Individual Lab 5
Correlation and Regression Lines
Instructions : You have been hired as a data analyst for the 2024 WNBA champion New York Liberty. The first task that you are being assigned is to try to determine what the team needs to improve in order to increase the number of wins from last season. Some people might think that points scored should obviously be the statistics that determines if a team is going to win, but is that true? In the past season the Liberty were second in the league in points scored, but is that what really helped them win games? Was it something on defense that helped more than points scored?
Your task is to investigate team statistics from the 2023 - 2024 season and try to determine which variables affect a team’s winning percentage (found here). You can find team statistics here.
This site has team offensive (Team) and defensive (Opponent) statistics. You are to analyze which of these statistics would be a good predictor for winning percentage (or games won).
This could lead to good information for the front office. For example, if you discover that the percentage of 3-pointers made is a good indicator for winning percentage that tells us that we need to go out and get players that can make these shots. Perhaps your analysis would say that defensive rebounds is a good indicator for winning percentage, in which case we would want to go out and sign a free agent that has good rebounding statistics.
You are being asked to complete the following :
Download the statistics into a Google Sheet.

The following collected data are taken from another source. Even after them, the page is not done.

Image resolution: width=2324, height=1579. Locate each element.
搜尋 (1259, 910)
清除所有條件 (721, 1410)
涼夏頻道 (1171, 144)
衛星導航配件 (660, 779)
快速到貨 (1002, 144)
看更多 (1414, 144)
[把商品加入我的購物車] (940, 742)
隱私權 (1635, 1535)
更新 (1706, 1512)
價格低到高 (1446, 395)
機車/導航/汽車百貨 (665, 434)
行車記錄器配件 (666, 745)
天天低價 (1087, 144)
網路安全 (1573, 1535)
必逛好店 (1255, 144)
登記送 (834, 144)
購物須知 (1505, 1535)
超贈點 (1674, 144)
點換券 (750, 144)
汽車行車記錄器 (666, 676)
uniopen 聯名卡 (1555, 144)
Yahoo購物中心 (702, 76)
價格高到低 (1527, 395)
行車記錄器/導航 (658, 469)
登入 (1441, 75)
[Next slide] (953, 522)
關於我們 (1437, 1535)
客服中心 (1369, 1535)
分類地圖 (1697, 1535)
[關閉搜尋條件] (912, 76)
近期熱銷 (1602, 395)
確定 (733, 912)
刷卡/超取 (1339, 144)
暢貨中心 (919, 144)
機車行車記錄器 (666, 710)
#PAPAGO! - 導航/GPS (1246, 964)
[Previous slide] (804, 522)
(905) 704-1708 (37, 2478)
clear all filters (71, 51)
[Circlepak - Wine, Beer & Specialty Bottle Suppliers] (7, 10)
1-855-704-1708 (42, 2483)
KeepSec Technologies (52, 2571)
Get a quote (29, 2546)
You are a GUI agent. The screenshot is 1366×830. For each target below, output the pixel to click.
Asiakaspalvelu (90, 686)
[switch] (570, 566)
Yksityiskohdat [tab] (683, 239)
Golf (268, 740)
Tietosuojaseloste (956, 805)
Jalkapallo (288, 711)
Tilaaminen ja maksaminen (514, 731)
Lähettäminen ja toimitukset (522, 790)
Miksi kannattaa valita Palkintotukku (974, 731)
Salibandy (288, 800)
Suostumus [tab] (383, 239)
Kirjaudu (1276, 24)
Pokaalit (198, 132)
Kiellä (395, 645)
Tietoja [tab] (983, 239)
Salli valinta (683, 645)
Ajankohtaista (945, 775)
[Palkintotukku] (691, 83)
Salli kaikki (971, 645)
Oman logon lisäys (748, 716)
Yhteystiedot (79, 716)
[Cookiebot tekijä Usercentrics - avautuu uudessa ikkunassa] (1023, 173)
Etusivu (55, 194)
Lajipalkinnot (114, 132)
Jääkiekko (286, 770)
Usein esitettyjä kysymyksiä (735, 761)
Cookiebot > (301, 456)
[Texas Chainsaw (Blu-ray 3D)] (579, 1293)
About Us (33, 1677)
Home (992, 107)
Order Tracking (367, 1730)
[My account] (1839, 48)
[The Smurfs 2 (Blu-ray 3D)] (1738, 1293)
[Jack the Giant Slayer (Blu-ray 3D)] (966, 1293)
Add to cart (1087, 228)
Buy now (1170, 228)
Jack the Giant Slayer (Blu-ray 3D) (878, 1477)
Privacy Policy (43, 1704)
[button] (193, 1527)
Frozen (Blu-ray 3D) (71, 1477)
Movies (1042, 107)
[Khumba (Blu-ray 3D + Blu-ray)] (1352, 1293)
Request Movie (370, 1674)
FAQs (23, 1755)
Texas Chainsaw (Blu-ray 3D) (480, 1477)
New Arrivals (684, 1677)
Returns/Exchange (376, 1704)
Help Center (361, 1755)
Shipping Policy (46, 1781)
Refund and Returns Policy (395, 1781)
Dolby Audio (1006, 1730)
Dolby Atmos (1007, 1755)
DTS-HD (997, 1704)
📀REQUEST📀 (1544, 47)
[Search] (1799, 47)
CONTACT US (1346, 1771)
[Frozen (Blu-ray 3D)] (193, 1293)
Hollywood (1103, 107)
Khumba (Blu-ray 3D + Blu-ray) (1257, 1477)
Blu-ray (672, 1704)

You can find them under the FILES section on Canvas called, “2024 WNBA Stats.csv”
Export the Google Sheet as a Comma-Separated Values (csv) file and upload it to Posit Cloud.
Load the data into the variable “df”. Check to make sure that the data is loaded properly.
Construct a scatterplot comparing the variable Win Percentage to Free Throws Made by the Opponent. Describe the scatterplot, find the correlation between the two variables and explain what the data is implying.
The command
cor(DATAFRAME_NAME)will return a table with all of the variables correlated against each other. However, what happens when you run the commandcor(df)? What is the error message and what could be the problem?If we want to calculate several correlations at the same time, we will need to remove the column with Team names. Create a new variable called df2 that will have this column removed. Check and verify that the new variable is correct.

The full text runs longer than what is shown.